• WHAT THE TASK ASKS
Transcribe all of the data, leaving nothing out and changing nothing.

RECORDS FOR THE EXERCISE START

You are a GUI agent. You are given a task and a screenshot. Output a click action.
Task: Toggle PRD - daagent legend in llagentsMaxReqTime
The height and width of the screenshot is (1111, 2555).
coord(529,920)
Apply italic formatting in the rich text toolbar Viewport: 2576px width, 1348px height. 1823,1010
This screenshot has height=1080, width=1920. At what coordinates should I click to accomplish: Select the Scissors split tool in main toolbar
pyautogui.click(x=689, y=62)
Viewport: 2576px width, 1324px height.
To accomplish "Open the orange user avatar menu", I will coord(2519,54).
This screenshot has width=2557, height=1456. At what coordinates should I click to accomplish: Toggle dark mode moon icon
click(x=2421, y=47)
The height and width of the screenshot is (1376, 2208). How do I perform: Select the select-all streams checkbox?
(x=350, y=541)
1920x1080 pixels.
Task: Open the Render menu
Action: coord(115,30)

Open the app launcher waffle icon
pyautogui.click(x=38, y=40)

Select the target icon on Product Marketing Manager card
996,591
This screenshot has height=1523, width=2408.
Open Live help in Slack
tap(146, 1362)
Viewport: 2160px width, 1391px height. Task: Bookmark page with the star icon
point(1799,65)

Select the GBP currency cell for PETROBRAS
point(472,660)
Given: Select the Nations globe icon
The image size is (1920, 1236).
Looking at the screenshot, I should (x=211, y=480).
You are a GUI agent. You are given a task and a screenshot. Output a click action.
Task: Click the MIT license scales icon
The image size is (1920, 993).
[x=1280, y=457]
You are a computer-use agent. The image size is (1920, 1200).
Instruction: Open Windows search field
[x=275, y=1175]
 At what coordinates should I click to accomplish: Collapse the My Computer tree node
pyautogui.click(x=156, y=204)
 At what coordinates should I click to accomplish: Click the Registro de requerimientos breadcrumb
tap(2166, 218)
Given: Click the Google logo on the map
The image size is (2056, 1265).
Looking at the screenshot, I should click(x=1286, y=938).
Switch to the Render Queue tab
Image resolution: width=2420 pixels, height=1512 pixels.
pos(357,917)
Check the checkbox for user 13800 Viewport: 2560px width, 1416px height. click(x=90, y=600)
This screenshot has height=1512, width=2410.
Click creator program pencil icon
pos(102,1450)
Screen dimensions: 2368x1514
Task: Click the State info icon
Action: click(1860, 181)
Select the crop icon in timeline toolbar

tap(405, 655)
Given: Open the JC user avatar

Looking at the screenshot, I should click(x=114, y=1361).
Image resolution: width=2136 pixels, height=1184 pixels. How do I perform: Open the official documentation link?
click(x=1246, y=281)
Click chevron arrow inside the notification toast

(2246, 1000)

RECORDS FOR THE EXERCISE END

• ANSWER SPACE
You are a GUI agent. You are given a task and a screenshot. Output a click action.
Task: Toggle PRD - daagent legend in llagentsMaxReqTime
The height and width of the screenshot is (1111, 2555).
coord(529,920)
Apply italic formatting in the rich text toolbar Viewport: 2576px width, 1348px height. 1823,1010
This screenshot has height=1080, width=1920. At what coordinates should I click to accomplish: Select the Scissors split tool in main toolbar
pyautogui.click(x=689, y=62)
Viewport: 2576px width, 1324px height.
To accomplish "Open the orange user avatar menu", I will coord(2519,54).
This screenshot has width=2557, height=1456. At what coordinates should I click to accomplish: Toggle dark mode moon icon
click(x=2421, y=47)
The height and width of the screenshot is (1376, 2208). How do I perform: Select the select-all streams checkbox?
(x=350, y=541)
1920x1080 pixels.
Task: Open the Render menu
Action: coord(115,30)

Open the app launcher waffle icon
pyautogui.click(x=38, y=40)

Select the target icon on Product Marketing Manager card
996,591
This screenshot has height=1523, width=2408.
Open Live help in Slack
tap(146, 1362)
Viewport: 2160px width, 1391px height. Task: Bookmark page with the star icon
point(1799,65)

Select the GBP currency cell for PETROBRAS
point(472,660)
Given: Select the Nations globe icon
The image size is (1920, 1236).
Looking at the screenshot, I should (x=211, y=480).
You are a GUI agent. You are given a task and a screenshot. Output a click action.
Task: Click the MIT license scales icon
The image size is (1920, 993).
[x=1280, y=457]
You are a computer-use agent. The image size is (1920, 1200).
Instruction: Open Windows search field
[x=275, y=1175]
 At what coordinates should I click to accomplish: Collapse the My Computer tree node
pyautogui.click(x=156, y=204)
 At what coordinates should I click to accomplish: Click the Registro de requerimientos breadcrumb
tap(2166, 218)
Given: Click the Google logo on the map
The image size is (2056, 1265).
Looking at the screenshot, I should click(x=1286, y=938).
Switch to the Render Queue tab
Image resolution: width=2420 pixels, height=1512 pixels.
pos(357,917)
Check the checkbox for user 13800 Viewport: 2560px width, 1416px height. click(x=90, y=600)
This screenshot has height=1512, width=2410.
Click creator program pencil icon
pos(102,1450)
Screen dimensions: 2368x1514
Task: Click the State info icon
Action: click(1860, 181)
Select the crop icon in timeline toolbar

tap(405, 655)
Given: Open the JC user avatar

Looking at the screenshot, I should click(x=114, y=1361).
Image resolution: width=2136 pixels, height=1184 pixels. How do I perform: Open the official documentation link?
click(x=1246, y=281)
Click chevron arrow inside the notification toast

(2246, 1000)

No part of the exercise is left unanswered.